Her şeyin ışık hızıyla değiştiği dünyanın ancak kuyruğuna takılarak “ben değiştim” diyen, düşünce organına oksijen girmeden yaşamayı yeğleyenlerin sanal dünyasında sanal saltanat tıkırında gidiyor!.. gibi  gözükse de ulus katında itirazlar gök kubbeyi ziyadesiyle inletiyor!..

              Günümüz sözüm ona toplum mühendisleri nezdinde, ülkenin sicil kütüklerinin çok da önem arz etmediğinin… tümden silmek adına her türlü herzeyi yediklerinin toplum olarak tabii ki ayırdındayız. Ancak bu farkındalığı umursamayıp; geçmişi karalamayı marifet sayan, emir kipinde bağırarak, çığlık çığlığa alanlarda nutuk atıp parmak sallayan devletluların! Tarihe de ulusa da verecekleri hesabın olduğu unutulmamalıdır.

               Sorumluluk yükü ağır olan devlet çarkını, sorumsuzluk yanı ağır basan devlet umurundan bihaber fotoğraf meraklılarına! Demokrasi oyunu oynarcasına teslim etmenin hafifliğini yaşayanlara Mahsuni Şerif’in Yuh’uyla , binlerce kez Yuh yuh…

                İnsan olanın, kendini insan diye tanımlayanın! Tarihe baktığında türünün uğradığı baskı, gördüğü şiddet kadar başkalarına yaptığı zulüm karşısında da dehşete kapılacağını ve en azından bu nedenle artık şiddeti öteleyecek bir olgunluğa ulaşabileceğini beklemek ne yazık ki boş bir hayalmiş.

 80 yaşında vefat etmiş bir annenin, salt çocuğunun siyasi tercihi nedeniyle, kışkırtılmış organize bir çete eliyle kabrinden çıkartılarak bir başka vatan toprağına gömülmesine seyirci kalmak, hem toplumsal duyarlılık hem de devlet umuru bağlamında tarihsel bir sorgulamanın kapılarını ardına değin aralar… Bu bir avuç çapulcunun saldırısı sırasında; telefonları ve vicdanları kapalı olanlar bilinmelidir ki,  İnsan haklarına saygılı, demokratik, laik sosyal hukuk devleti olan Türkiye Cumhuriyeti devleti ve halkı böylesi bir insanlık dışı lekeyle anılmayı hak etmemektedir.

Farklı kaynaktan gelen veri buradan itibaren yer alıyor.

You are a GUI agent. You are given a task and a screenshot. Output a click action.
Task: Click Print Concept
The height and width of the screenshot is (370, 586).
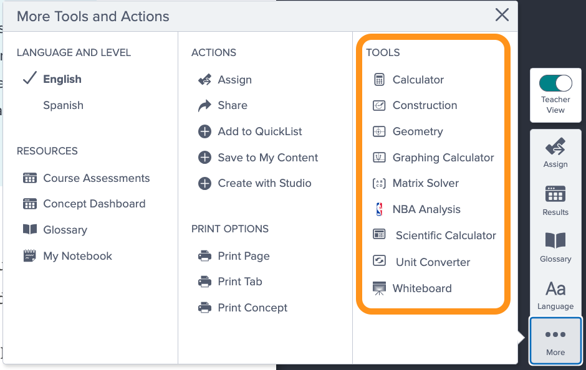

             İnsan onuruna yaraşır AYRIMSIZ bir arada yaşama talebinin çağlar boyunca bir yerleri tedirgin ettiği doğru da… Kamu düzenini tehdit ettiği son bin yılın en büyük yalanı bu yalanın en azından günümüz koşullarında “Kamu Hakkının”  son kaba hilelerinden biri olup olmadığının artık hukuk içinde sorgulanması gerekmez mi? Ortak akıl diyerek ortalığı velveleye verenlerin ve Akil adamların bu konuda söyleyeceği sözler tükenmiş midir? Yoksa söz konusu olan akıl tutulması mıdır?

                Komplo ve cinnetin normal sayılıp, soluk almak kadar doğal bir olay gibi algılandığı, hır yıkımın yeni bir travmayı ve yeni bir ağıtı yükselttiği toplumlarda süresi belirsiz umarsız bir sessizlik hüküm sürer!

                  Bir insanı… tanımadığı, belki de hiç görmediği ama tanıdığı ve gördüğü insanlara çok benzeyen bir insandan bunca NEFRET ettirebilmek için kim bilir neler yaptılar, neler vaat ettiler? Ve biz o zamanlar derelerdeydik? Diye sorgulamak kimselerin işine gelmiyor. Çünkü onlar bütün zamanlarda vardılar ve REZERV  diler!  Yılgınlığın egemen olduğu her süreçte, saldırılar normalleşip acılar büyüdükçe tepkiler de saman alevi gibi söner nasırlaşmış yüreklerde

                    Kıyam’a kalkmış bir cehalet, insanların yaşam biçimine hayasızca saldırıp yok ediyorsa yaralı bir serçe için gözyaşı dökmenin anlamı kalır mı hiç?

                     İnsanlıktan çıkmış, kendi nesline karşı vahşice Nefret Suçu işleyen yaratıklar arkaları sıvalanıp, kahramanlar gibi karşılanırken… ana rahminde oluşan bir cenin için, pembe yada mavi giysiler hazırlamak geleceğe dair neyin mesajını vererebilir?

                         Yıkım, kıyım ve yok etme güdüsünü; Neden-Sonuç ilişkisi bağlamında kendi iç dinamikleriyle değerlendirmek unutuldu neredeyse…

                         Belki de bu karşıtlık paranoyasında, biraz felsefi, biraz da duygusal yorumlar yapmak, demode bir romantizmin hezeyanı gibi algılanır oldu bu bereketli topraklarda?

                         Dostluk ve Kardeşlikle sarmal güzel bir hafta dileklerimle.